Content starts
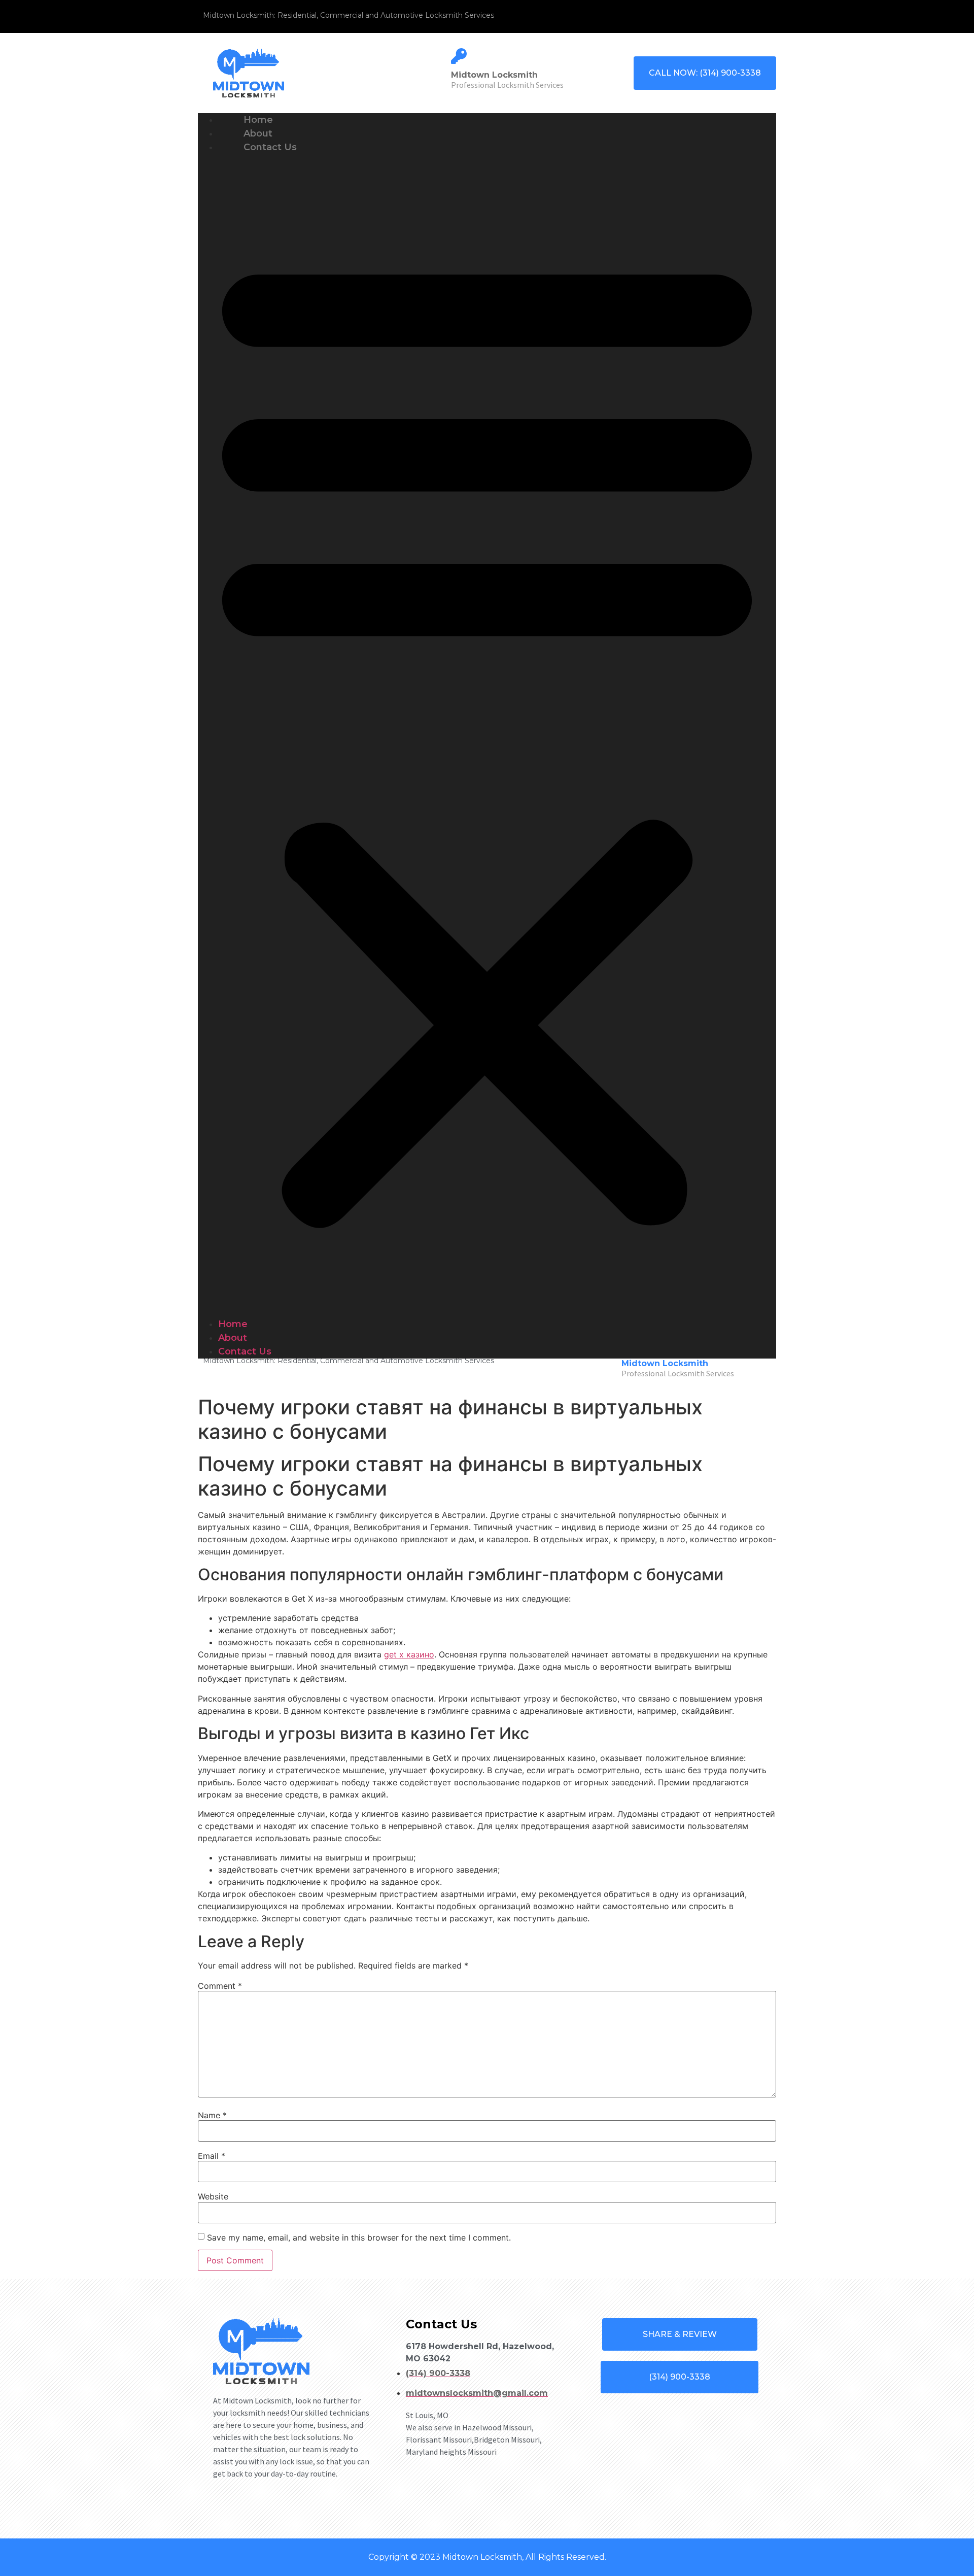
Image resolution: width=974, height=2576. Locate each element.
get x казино (409, 1654)
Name (212, 2115)
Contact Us (270, 147)
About (232, 1337)
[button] (487, 735)
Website (213, 2196)
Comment (220, 1986)
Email (211, 2156)
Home (233, 1324)
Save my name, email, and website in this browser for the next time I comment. (359, 2237)
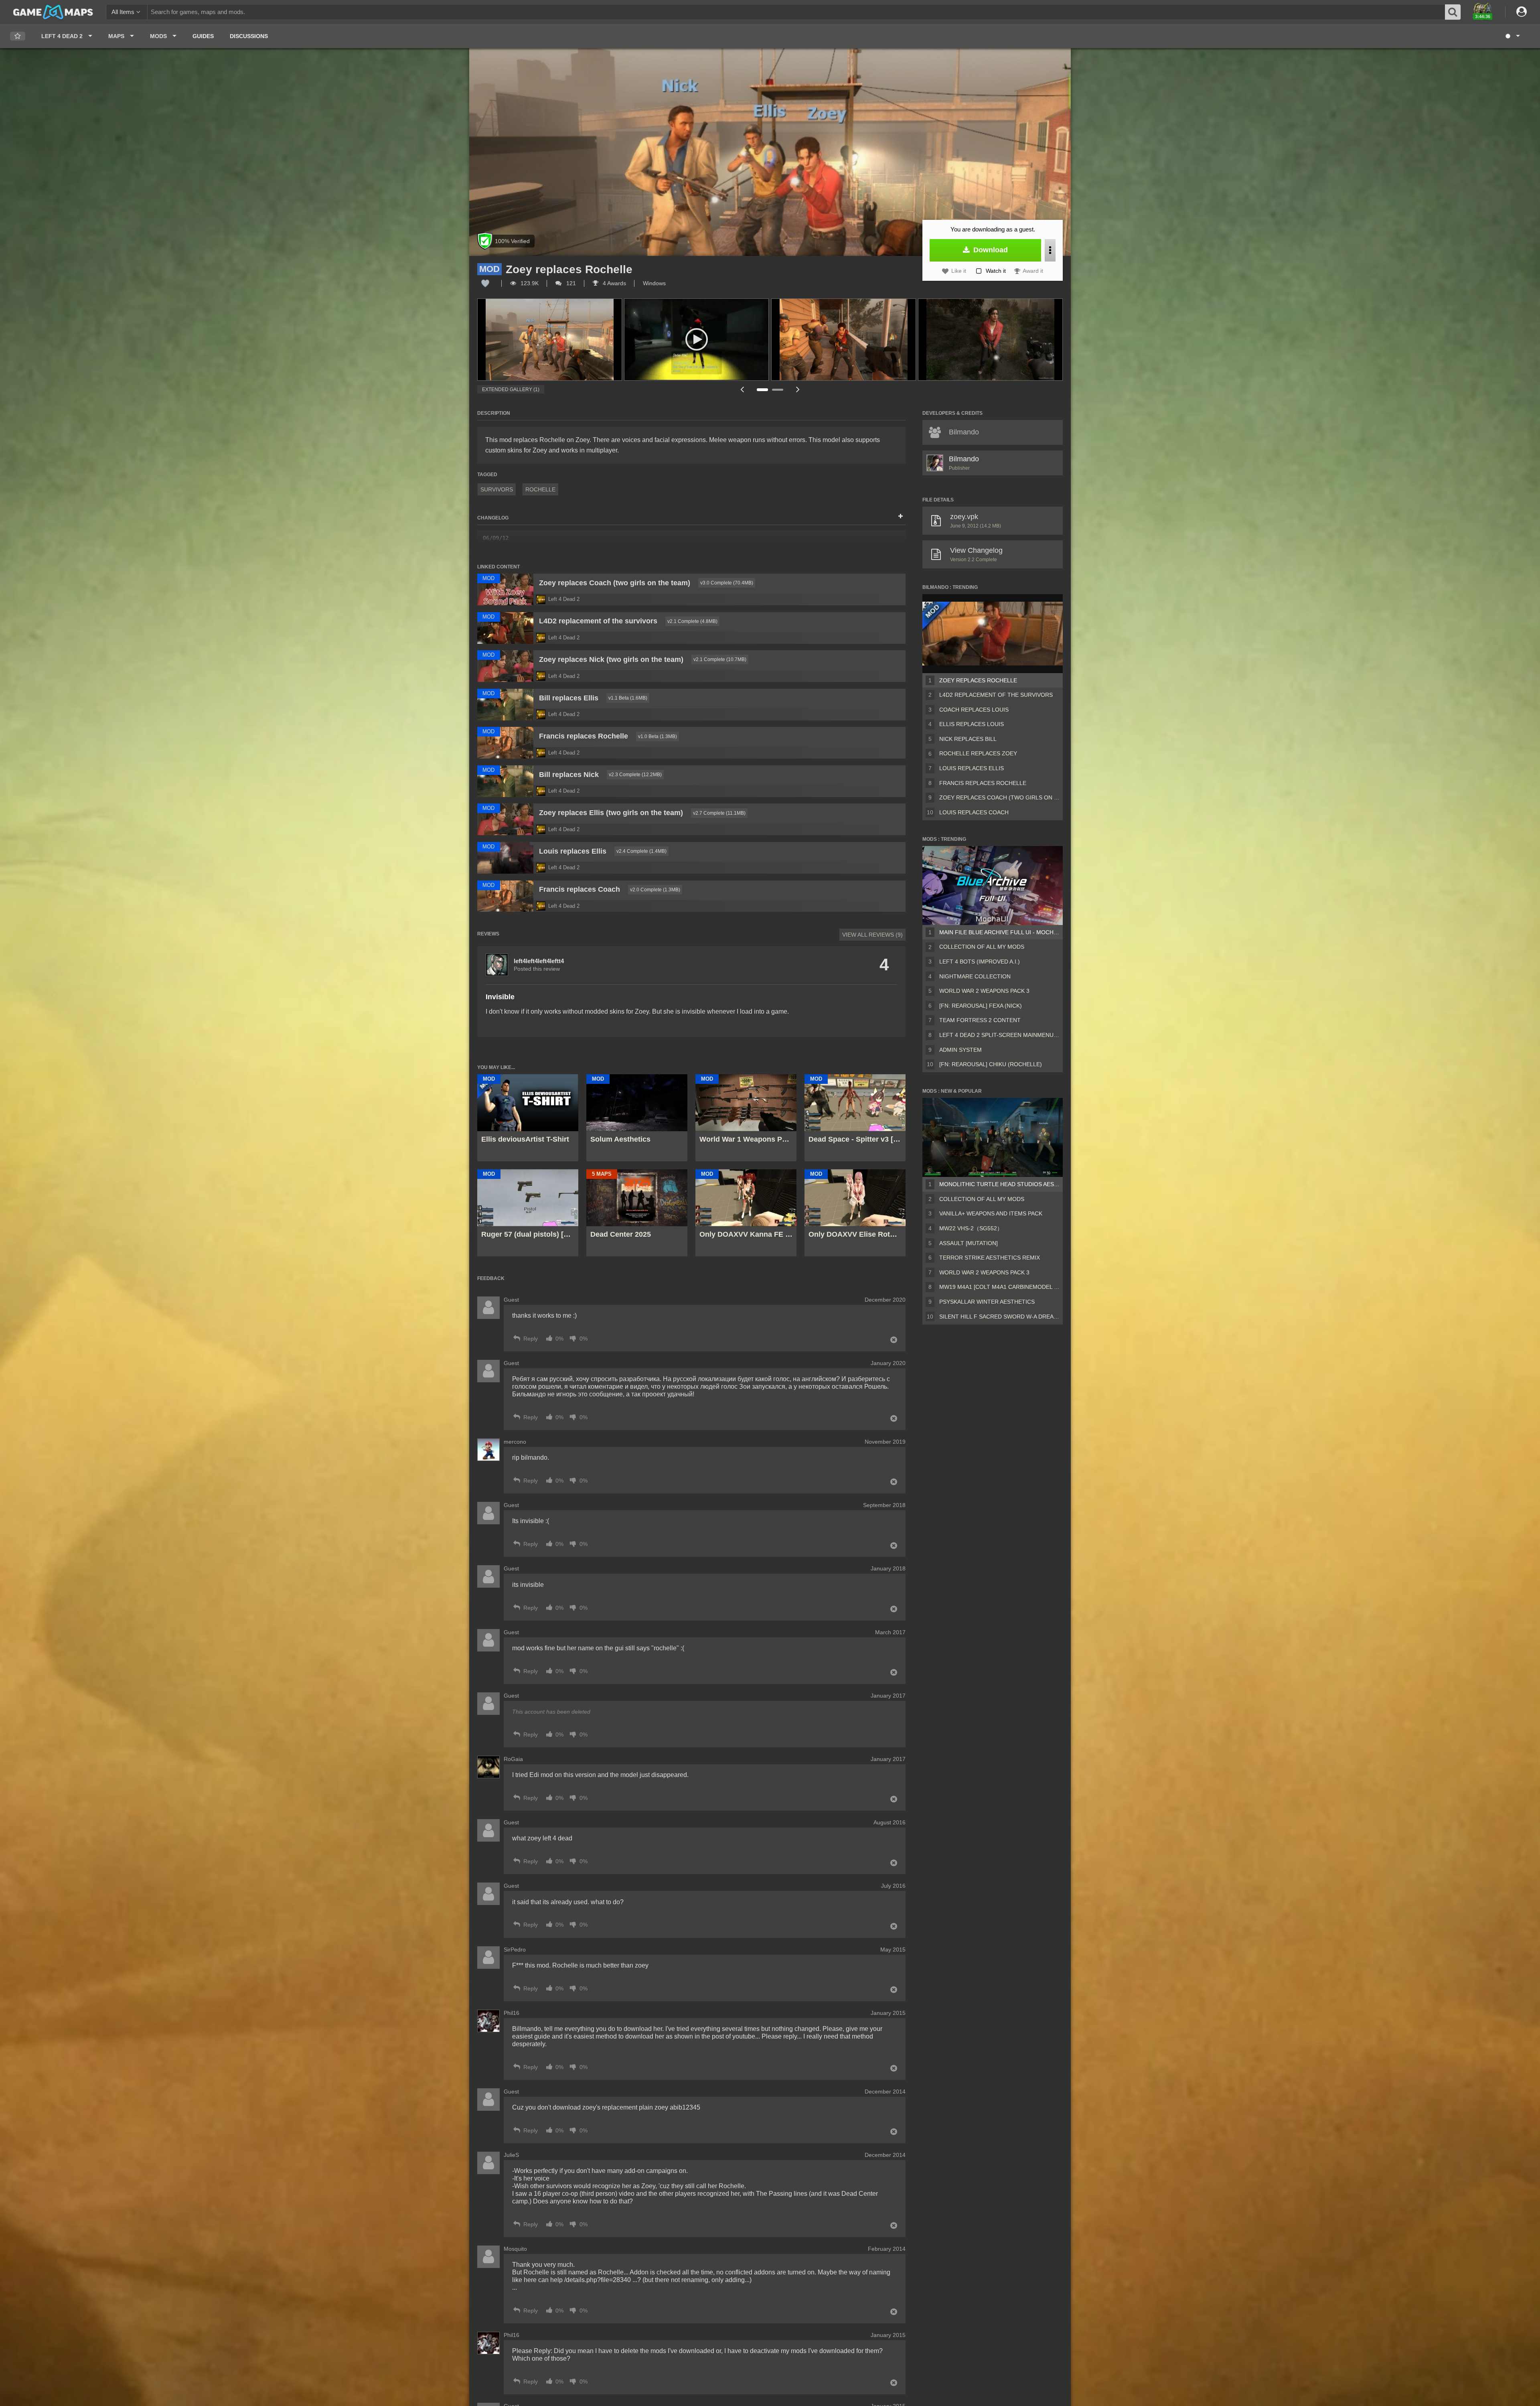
Content ends
→ **Task statement**
Each record above needs to be copied exactly, with images left out.

→ **Solution**
Image resolution: width=974, height=2576. Locate each element.
get x казино (409, 1654)
Name (212, 2115)
Contact Us (270, 147)
About (232, 1337)
[button] (487, 735)
Website (213, 2196)
Comment (220, 1986)
Email (211, 2156)
Home (233, 1324)
Save my name, email, and website in this browser for the next time I comment. (359, 2237)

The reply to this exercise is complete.